Genesis: il mercato nero dei tuoi dati bancari
Hacker’s Dictionary. Login, password, e maschere digitali. I ricercatori di Kaspersky hanno scoperto come gli hacker criminali sfruttano i sistemi antifrode delle banche per truffarne i clienti
di ARTURO DI CORINTO per Il Manifesto del 24 Aprile 2019
Due giorni fa un 24enne italiano ha rubato le credenziali di un milione e mezzo di email di Virgilio e di Libero. Con quei dati è facile impersonare qualcuno nel cyberspace, spacciarsi per un creditore o accedere ai servizi finanziari della vittima vista la tendenza a usare stessa login e stessa password per ottenere servizi diversi. Commettendo così un grave errore.
Durante il Kaspersky Security Analyst Summit 2019 a Singapore i ricercatori dell’omonima azienda di cybersecurity hanno svelato un nuovo tipo di truffa che coinvolge i clienti delle banche: la compravendita dei loro profili digitali generati dalle impostazioni antifrode.
I ricercatori hanno scoperto il posto dove si vendono queste informazioni tanto sensibili. Si tratta di un marketplace illegale nel Dark Web di nome Genesis. Dentro Genesis è possibile scegliere tra 60.000 identità digitali rubate per aggirare le impostazioni antifrode delle banche. Per essere precisi si tratta di «digital mask», profili cliente unici – e per questo considerati altamente affidabili – di chi svolge transazioni elettroniche, ad esempio utilizzando la carta di credito.
Ma che cosa sono queste maschere digitali? Le maschere digitali rappresentano l’alter ego elettronico del cliente, il suo avatar, che risulta dalla combinazione di informazioni tecniche relative ai dispositivi usati dal cliente – comprese le informazioni su schermo, sistema operativo, browser, estensioni, accessi biometrici – in aggiunta ai cookie e ai tracker usati da chi gli offre il servizio.
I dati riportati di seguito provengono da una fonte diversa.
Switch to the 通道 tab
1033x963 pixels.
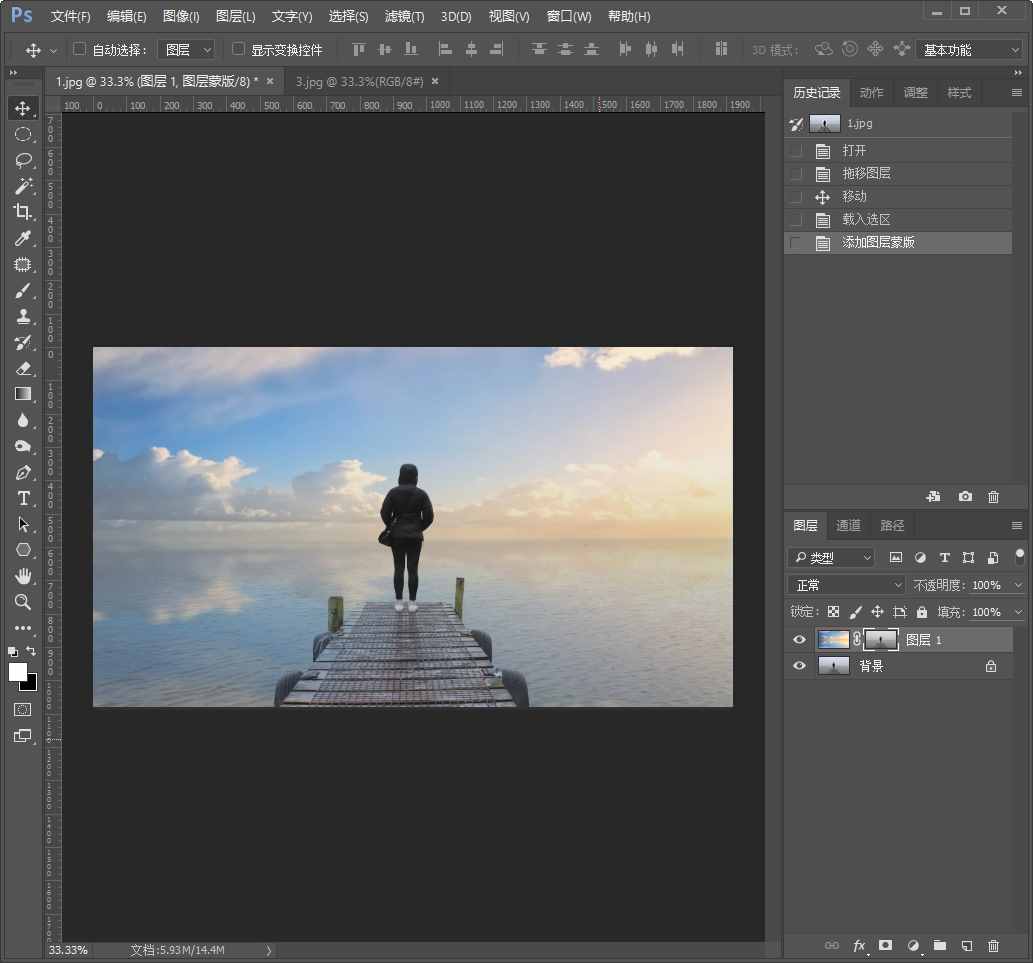(848, 525)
Ogni volta che un utente inserisce le proprie informazioni finanziarie, di pagamento o personali all’interno di un sistema per le transazioni online, le soluzioni antifrode avanzate, basate sui principi del machine learning, procedono a un confronto tra l’utente stesso e la sua «maschera digitale».
Grazie a queste informazioni le organizzazioni finanziarie possono arrivare a determinare con un buon tasso di probabilità se è davvero il loro cliente ad aver inserito quelle credenziali oppure se si tratta di un cybercriminale che cerca di acquistare dei beni e servizi utilizzando i dati rubati, per decidere infine se approvare, negare o rimandare la transazione.
Per compiere la frode i clienti di Genesis acquistano le «maschere digitali» sottratte in precedenza, le accoppiano a login e password rubate ai siti online e ai servizi di pagamento o ricevute via email, simulando l’attività di un utente reale.
Se i cybercriminali sono in possesso delle credenziali di conto di un utente legittimo l’hacker malvagio può accedere al conto online oppure effettuare nuove transazioni, apparentemente affidabili, a suo nome.
«Il dramma – dice l’ingegnere Pierluigi Paganini, autore di Digging in the Deep Web – è che nel Web oscuro i black marketplace come Genesis sono parecchi. Spesso sono gestiti da owner particolarmente prolifici nella compravendita illegale di dati che godono di un’alta reputazione nelle comunità underground proprio perché in grado di offrire ogni tipo di informazione collegata alla vittima del furto digitale. Si può perfino scegliere tipo, località e provenienza dei dati bancari rubati per commettere reati specifici, a danno di utenti specifici, in paesi specifici».
Dentro Genesis però ci sono anche maschere digitali nuove di zecca, cioè create da zero, grazie a email e password e l’indagine condotta da Kaspersky svela proprio come i criminali informatici utilizzino attivamente questi «doppelgänger» digitali i cui prezzi vanno dai 5 ai 200 dollari, per aggirare le misure antifrode.